Your assignment:
Records follow. Select each line holding "agent".
--*--
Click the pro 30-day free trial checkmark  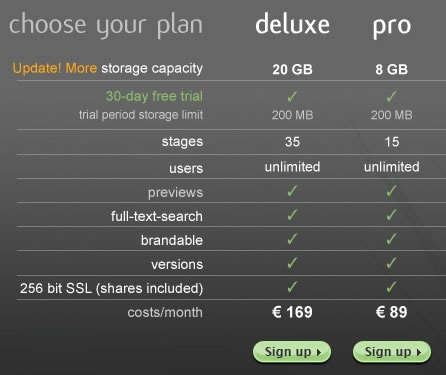[392, 97]
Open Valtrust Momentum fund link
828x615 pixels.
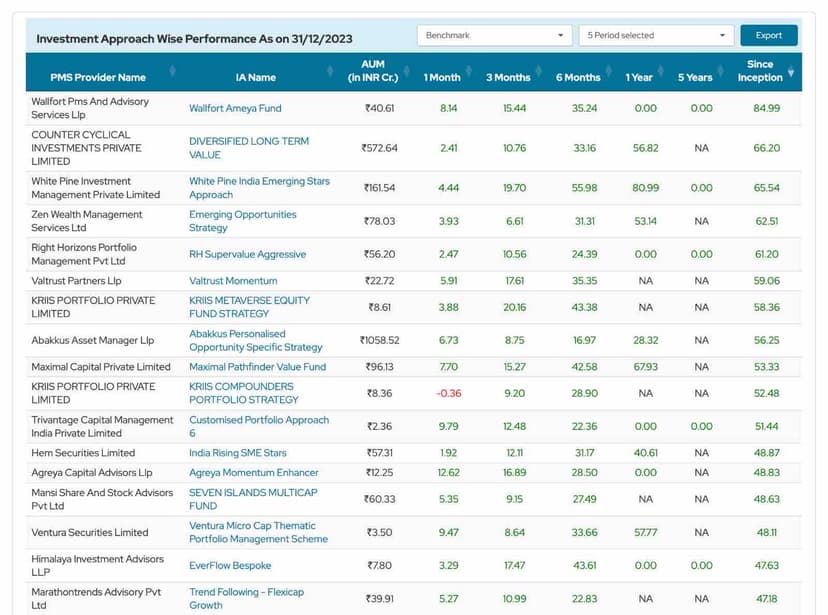click(x=233, y=281)
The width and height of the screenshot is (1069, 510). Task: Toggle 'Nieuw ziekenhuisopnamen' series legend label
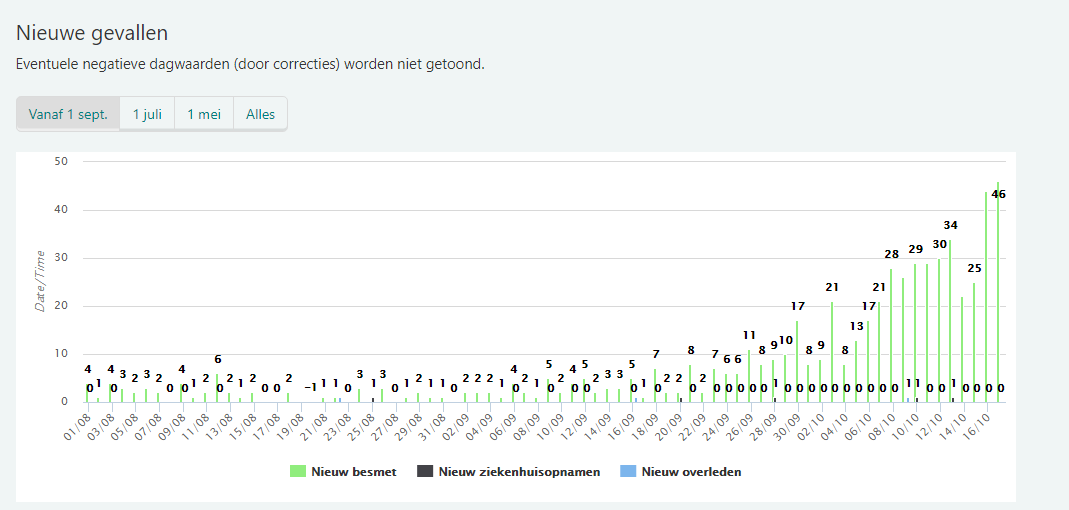(519, 472)
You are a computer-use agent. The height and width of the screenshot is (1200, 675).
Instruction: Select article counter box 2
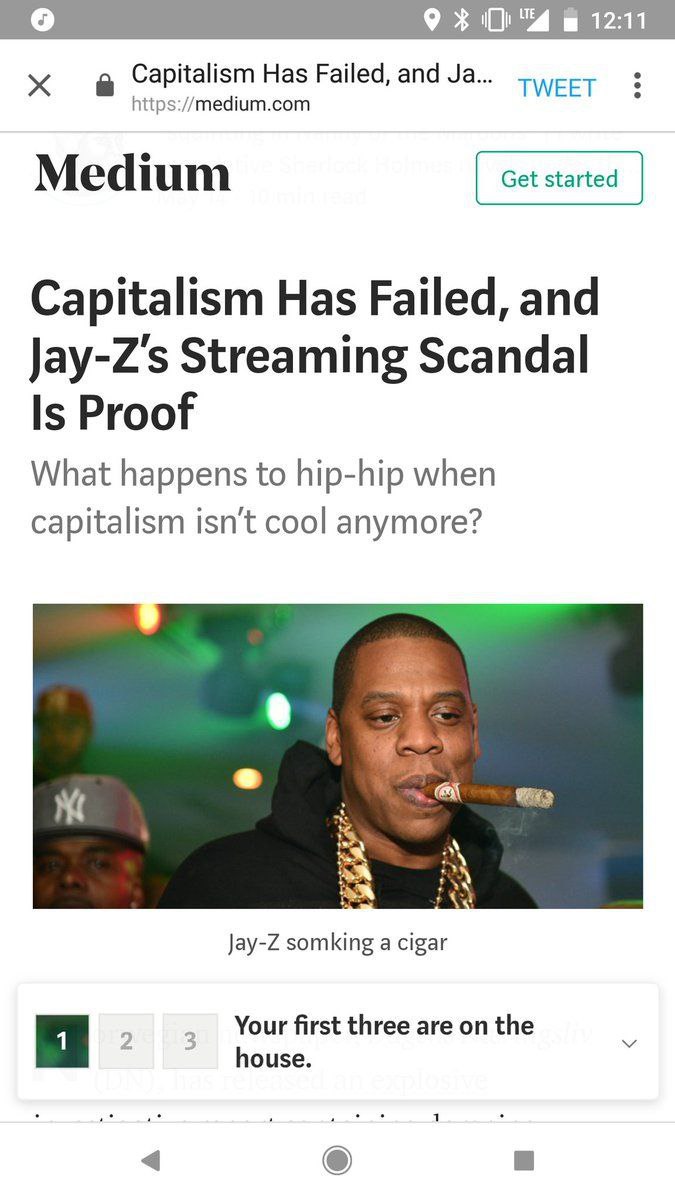[x=125, y=1041]
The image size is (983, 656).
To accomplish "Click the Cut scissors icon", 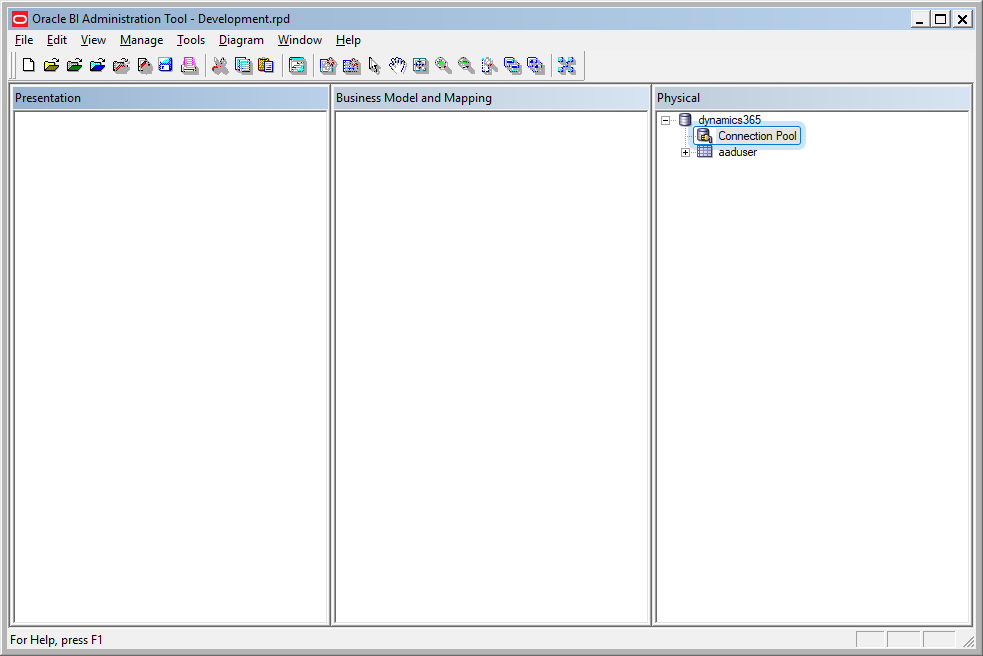I will point(220,66).
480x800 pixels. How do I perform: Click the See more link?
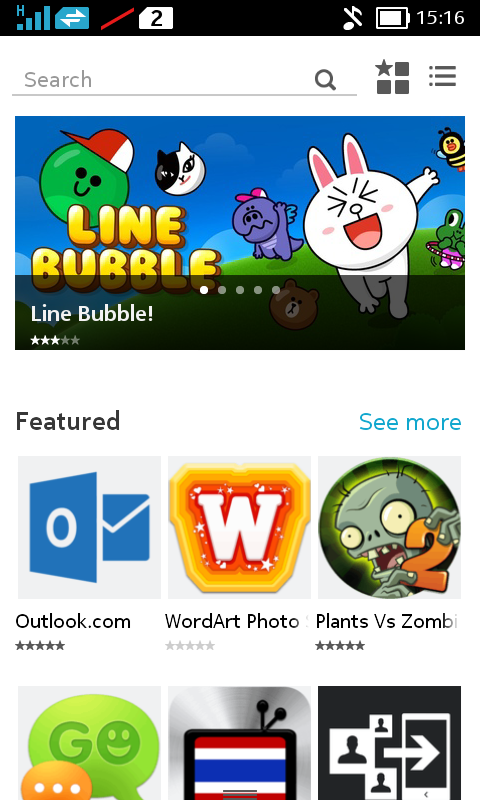(410, 422)
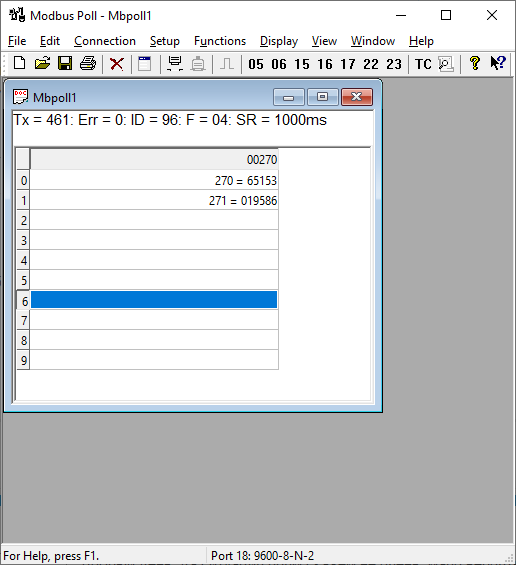
Task: Activate the context help arrow icon
Action: tap(498, 64)
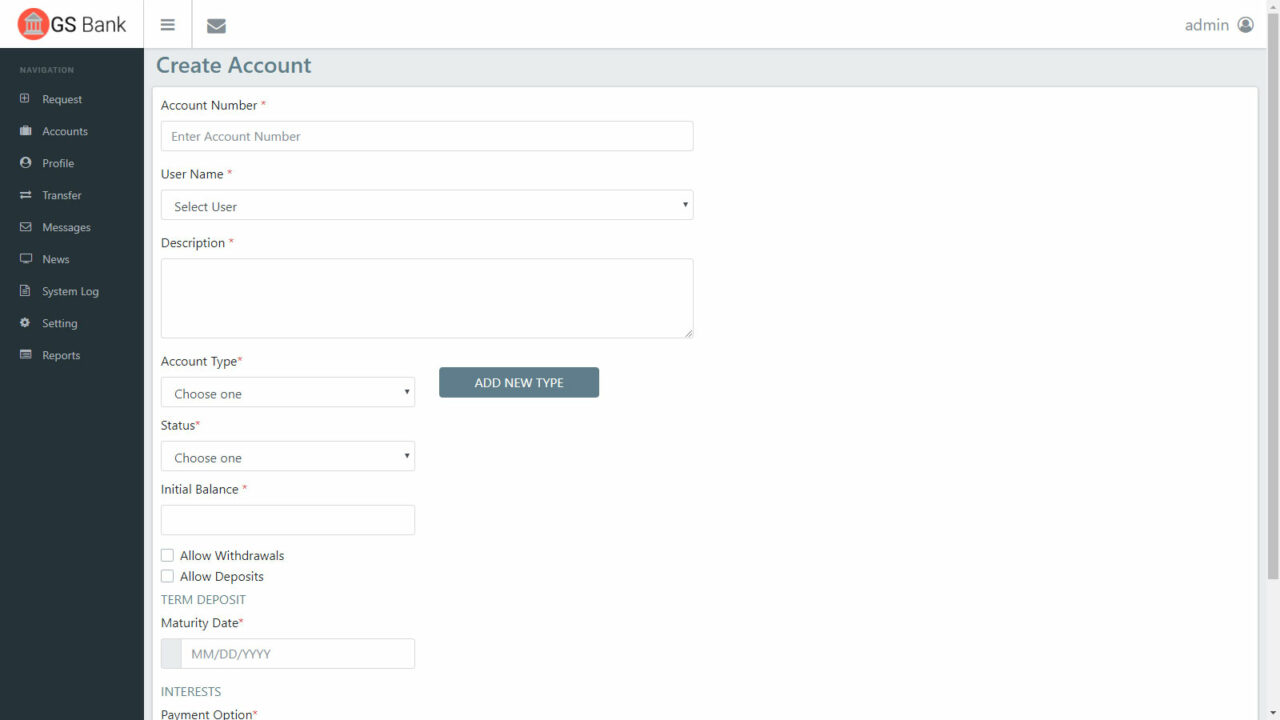Open the Setting gear icon

coord(23,323)
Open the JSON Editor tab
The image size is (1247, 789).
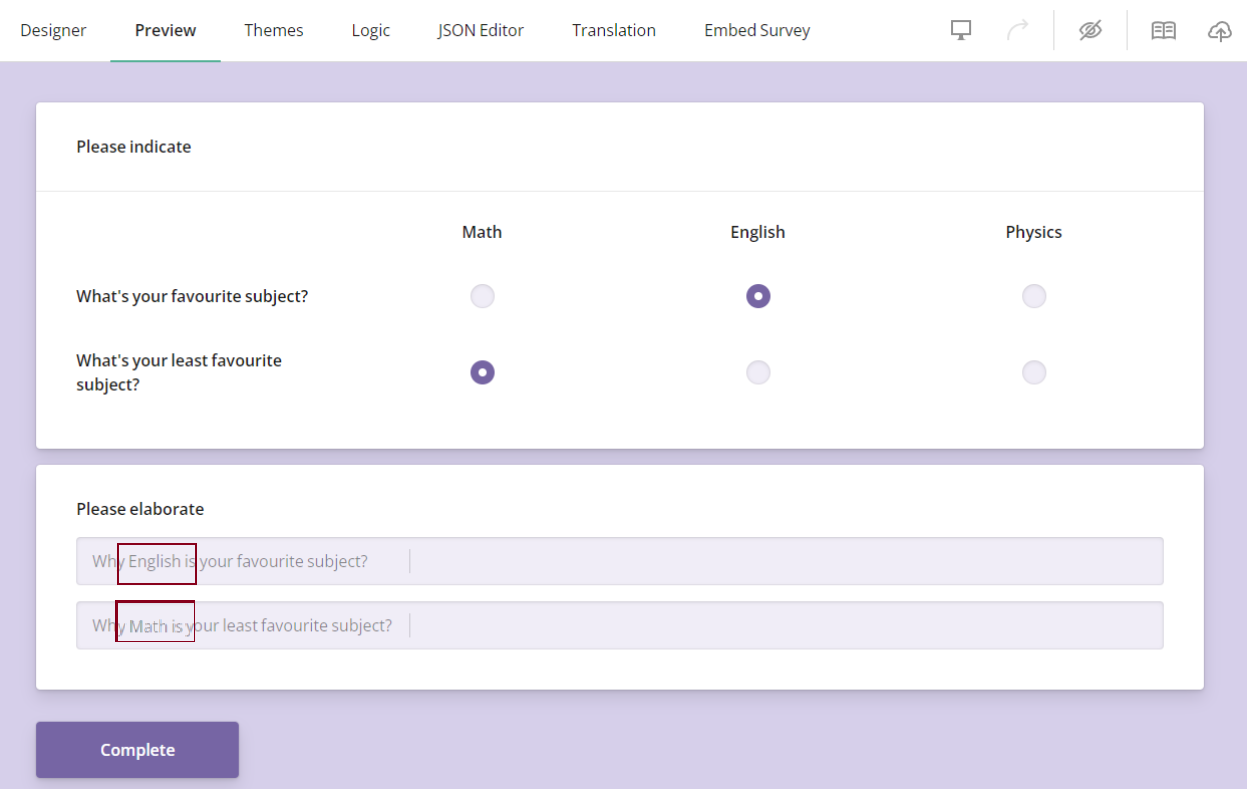[x=480, y=30]
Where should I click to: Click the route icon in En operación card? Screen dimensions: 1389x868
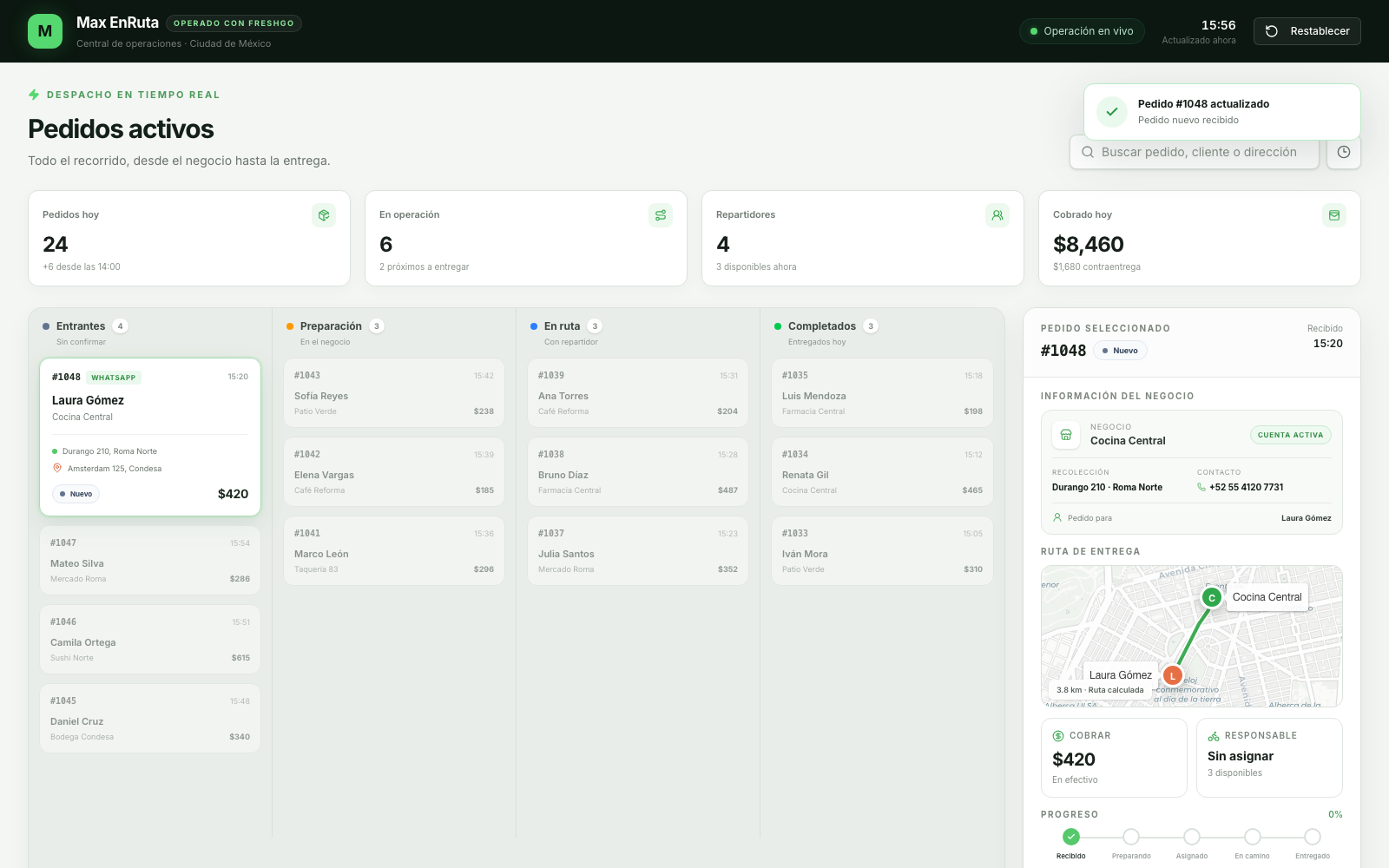point(661,215)
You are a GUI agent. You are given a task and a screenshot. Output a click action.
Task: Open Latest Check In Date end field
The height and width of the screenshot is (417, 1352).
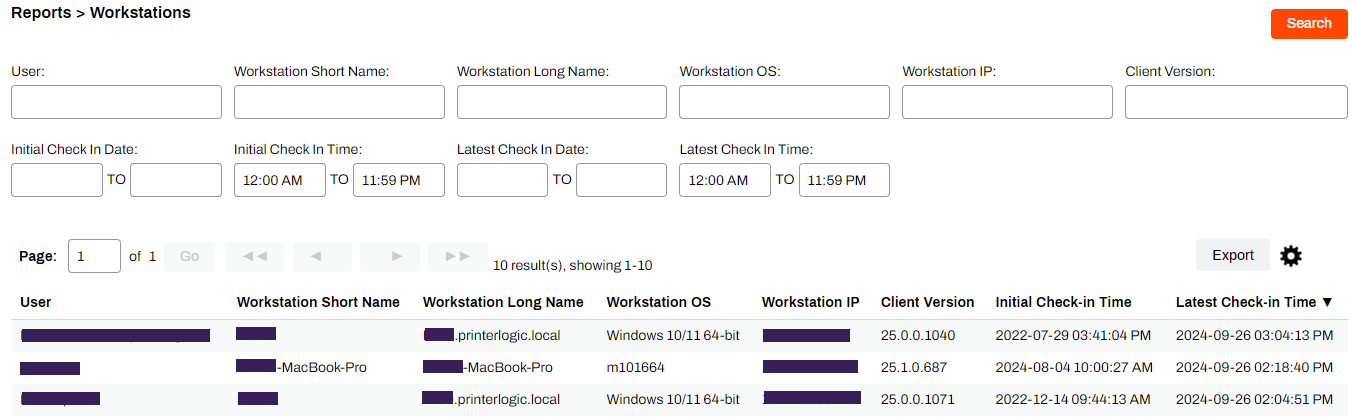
--*--
Output below:
You are a computer-use agent. The height and width of the screenshot is (1200, 675).
You are a GUI agent. You are given a task and a screenshot. Output a click action.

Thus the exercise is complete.